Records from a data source
───

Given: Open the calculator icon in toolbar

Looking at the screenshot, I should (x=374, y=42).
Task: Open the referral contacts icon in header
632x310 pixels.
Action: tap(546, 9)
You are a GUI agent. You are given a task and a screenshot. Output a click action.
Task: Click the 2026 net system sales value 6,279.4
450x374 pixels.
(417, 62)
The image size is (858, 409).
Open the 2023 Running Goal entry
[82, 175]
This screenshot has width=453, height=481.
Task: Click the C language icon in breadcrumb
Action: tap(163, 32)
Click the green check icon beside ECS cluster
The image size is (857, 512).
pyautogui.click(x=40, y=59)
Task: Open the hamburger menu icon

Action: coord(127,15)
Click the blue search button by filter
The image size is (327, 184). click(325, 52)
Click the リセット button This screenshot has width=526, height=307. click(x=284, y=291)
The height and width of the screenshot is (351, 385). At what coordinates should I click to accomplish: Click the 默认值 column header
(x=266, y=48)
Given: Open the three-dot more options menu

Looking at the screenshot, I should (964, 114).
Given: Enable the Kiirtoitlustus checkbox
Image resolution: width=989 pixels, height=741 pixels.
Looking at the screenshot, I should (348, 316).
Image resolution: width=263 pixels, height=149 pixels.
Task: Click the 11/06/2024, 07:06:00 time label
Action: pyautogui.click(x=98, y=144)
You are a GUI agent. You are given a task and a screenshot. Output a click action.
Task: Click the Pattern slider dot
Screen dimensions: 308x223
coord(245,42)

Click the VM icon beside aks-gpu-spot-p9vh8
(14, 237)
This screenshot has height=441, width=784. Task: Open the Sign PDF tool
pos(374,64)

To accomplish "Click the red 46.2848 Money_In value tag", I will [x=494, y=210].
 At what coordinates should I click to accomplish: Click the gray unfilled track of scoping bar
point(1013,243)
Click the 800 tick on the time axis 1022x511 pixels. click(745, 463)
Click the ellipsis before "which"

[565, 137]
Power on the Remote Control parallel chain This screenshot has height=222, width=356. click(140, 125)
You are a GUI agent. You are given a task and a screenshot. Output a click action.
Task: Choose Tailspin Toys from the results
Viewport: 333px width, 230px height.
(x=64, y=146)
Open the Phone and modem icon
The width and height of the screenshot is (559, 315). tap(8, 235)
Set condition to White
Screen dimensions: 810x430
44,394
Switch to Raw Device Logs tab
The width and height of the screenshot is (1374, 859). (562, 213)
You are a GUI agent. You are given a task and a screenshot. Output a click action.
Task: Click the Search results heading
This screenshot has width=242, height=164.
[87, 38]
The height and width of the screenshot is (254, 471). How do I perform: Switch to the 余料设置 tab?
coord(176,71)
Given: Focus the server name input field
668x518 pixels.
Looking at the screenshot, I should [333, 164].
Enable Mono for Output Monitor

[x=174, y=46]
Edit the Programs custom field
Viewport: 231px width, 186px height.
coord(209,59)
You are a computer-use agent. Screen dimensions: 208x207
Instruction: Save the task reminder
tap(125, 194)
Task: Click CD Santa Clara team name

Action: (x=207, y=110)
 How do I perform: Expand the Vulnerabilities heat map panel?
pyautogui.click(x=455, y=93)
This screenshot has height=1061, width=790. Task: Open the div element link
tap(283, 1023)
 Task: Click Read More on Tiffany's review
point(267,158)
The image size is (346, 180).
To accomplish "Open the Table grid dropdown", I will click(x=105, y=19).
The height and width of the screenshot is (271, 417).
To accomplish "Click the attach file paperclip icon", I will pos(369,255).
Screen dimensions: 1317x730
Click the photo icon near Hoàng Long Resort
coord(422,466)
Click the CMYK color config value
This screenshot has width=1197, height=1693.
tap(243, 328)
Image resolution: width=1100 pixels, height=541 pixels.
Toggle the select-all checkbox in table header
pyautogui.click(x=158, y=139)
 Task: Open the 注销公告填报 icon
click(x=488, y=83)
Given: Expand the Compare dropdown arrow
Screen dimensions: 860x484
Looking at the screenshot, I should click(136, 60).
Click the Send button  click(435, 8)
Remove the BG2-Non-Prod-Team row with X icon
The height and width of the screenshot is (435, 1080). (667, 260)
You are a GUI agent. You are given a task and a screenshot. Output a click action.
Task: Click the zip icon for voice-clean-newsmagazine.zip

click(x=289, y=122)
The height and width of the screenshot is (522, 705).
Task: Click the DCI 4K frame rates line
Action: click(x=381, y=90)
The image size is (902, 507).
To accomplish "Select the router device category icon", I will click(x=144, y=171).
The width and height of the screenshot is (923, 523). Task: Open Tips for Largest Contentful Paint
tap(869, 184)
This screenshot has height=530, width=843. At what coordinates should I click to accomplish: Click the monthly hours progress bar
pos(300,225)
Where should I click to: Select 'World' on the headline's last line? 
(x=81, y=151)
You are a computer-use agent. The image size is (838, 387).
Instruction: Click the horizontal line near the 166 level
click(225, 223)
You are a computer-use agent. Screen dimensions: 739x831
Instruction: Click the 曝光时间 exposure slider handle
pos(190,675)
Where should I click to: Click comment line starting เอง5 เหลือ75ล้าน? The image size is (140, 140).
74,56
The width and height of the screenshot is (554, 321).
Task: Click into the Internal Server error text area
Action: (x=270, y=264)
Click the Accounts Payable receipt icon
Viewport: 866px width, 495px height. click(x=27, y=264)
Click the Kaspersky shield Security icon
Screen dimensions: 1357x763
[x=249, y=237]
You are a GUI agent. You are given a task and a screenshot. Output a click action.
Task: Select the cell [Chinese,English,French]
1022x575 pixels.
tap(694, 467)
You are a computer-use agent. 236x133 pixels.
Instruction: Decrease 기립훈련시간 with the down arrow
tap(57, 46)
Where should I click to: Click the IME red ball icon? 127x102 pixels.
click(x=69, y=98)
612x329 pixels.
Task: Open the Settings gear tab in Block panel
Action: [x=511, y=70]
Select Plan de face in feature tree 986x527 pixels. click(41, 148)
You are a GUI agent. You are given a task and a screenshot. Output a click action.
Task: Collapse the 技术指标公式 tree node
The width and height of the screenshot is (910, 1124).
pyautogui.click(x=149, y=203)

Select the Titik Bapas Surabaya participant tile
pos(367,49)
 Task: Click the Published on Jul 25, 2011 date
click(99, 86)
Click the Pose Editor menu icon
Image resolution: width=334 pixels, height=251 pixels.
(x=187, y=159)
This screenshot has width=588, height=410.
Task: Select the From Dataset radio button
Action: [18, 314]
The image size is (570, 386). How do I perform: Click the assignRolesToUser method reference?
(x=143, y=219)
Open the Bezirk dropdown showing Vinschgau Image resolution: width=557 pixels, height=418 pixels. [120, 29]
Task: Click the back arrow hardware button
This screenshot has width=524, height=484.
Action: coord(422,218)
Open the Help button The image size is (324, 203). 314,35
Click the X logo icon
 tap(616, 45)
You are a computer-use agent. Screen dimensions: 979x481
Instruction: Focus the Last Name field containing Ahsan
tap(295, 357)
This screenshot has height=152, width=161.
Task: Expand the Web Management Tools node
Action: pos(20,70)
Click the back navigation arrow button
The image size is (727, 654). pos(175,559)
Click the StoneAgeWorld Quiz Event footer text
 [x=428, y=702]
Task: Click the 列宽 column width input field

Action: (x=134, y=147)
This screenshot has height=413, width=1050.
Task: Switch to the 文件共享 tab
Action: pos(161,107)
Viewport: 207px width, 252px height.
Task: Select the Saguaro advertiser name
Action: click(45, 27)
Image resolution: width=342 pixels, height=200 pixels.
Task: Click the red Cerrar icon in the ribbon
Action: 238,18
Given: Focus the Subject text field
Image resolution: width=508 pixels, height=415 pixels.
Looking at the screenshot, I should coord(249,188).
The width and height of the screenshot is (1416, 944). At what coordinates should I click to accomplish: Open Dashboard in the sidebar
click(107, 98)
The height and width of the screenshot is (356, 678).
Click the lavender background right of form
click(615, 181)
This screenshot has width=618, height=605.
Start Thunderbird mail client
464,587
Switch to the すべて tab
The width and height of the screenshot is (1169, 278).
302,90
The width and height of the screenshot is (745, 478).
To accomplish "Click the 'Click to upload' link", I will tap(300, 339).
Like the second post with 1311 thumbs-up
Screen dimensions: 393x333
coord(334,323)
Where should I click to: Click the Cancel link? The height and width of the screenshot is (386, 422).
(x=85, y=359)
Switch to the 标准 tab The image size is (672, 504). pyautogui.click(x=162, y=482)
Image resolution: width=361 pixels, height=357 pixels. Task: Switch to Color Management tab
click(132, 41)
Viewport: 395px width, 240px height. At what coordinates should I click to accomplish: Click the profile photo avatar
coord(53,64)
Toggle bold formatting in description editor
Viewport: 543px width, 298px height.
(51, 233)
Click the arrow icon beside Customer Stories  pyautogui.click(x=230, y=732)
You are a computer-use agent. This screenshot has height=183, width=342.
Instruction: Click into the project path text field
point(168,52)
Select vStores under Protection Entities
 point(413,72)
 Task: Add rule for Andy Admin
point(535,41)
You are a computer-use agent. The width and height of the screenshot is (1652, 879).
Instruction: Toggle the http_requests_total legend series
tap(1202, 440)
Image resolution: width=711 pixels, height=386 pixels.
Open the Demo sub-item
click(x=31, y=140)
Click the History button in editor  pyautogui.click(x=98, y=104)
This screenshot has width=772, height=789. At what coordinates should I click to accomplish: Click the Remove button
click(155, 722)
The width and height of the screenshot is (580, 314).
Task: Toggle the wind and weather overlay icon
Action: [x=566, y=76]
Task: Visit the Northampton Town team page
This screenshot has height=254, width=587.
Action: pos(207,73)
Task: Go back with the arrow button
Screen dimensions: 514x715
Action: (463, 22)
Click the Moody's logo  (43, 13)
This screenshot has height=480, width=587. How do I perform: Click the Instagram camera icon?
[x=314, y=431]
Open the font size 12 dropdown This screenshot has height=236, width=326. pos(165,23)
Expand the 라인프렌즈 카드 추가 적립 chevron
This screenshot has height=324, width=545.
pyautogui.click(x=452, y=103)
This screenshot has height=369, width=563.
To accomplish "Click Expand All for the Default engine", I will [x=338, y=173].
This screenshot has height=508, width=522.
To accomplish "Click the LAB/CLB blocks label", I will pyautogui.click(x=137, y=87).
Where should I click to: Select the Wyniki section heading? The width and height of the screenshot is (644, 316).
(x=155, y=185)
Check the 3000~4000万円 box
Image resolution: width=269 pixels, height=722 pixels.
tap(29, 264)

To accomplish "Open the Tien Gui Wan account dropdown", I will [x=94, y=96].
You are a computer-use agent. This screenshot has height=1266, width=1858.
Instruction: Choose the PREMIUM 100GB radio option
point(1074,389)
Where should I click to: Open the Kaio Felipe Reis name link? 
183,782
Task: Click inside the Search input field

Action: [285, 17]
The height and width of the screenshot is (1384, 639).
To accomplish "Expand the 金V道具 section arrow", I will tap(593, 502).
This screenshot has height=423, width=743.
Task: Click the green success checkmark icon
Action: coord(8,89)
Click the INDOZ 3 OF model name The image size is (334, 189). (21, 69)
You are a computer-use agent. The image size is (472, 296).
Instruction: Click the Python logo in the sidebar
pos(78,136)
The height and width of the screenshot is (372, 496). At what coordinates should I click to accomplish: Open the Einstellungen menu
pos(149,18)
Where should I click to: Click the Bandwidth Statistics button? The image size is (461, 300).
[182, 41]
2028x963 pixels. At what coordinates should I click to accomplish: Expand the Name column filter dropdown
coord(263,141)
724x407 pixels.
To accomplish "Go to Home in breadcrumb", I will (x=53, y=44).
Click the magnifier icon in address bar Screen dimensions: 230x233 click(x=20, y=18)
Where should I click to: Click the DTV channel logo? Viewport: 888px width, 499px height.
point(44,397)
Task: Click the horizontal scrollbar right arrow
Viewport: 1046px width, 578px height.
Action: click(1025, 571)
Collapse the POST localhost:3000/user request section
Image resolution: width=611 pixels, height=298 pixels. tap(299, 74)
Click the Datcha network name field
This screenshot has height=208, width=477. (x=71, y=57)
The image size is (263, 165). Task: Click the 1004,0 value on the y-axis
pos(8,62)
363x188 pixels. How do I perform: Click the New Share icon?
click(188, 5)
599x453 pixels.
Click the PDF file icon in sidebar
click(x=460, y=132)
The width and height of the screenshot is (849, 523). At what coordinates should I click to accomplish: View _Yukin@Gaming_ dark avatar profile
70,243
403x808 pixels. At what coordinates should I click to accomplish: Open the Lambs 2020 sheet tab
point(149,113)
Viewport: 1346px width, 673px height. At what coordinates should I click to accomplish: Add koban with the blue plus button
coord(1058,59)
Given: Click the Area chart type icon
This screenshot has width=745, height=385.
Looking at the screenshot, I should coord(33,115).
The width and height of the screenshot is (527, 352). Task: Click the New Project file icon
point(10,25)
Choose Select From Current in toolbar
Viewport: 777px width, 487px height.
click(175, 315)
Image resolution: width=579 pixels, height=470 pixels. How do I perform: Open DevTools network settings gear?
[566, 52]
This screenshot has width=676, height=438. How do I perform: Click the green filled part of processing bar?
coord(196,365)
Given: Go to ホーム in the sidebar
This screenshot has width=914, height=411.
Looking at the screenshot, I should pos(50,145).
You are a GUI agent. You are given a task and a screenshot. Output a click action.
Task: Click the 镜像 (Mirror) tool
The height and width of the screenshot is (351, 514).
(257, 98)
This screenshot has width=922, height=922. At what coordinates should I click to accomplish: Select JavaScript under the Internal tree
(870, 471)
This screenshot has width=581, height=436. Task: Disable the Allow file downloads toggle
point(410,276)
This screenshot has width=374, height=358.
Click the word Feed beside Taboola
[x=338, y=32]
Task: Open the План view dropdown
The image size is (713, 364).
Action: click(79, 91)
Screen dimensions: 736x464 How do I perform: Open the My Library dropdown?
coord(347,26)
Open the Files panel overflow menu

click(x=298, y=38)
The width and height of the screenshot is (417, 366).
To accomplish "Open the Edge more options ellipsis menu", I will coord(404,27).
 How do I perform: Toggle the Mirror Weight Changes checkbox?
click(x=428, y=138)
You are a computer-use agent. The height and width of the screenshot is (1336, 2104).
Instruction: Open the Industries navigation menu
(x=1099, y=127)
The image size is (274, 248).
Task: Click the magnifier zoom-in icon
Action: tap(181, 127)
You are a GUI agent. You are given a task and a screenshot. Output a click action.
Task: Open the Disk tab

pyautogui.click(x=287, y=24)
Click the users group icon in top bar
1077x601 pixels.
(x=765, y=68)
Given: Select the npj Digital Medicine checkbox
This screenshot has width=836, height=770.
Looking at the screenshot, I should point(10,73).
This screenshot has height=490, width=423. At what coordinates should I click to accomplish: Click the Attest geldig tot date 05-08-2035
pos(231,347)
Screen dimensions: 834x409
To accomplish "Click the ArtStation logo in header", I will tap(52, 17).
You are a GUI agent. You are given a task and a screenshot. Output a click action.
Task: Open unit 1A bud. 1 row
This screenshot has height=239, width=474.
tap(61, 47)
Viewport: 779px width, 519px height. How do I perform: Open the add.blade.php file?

───

YOUR TASK:
You are asked to count the lines of the records above in which the word "computer" occurs, and to give only that number.

TASK SOLUTION:
10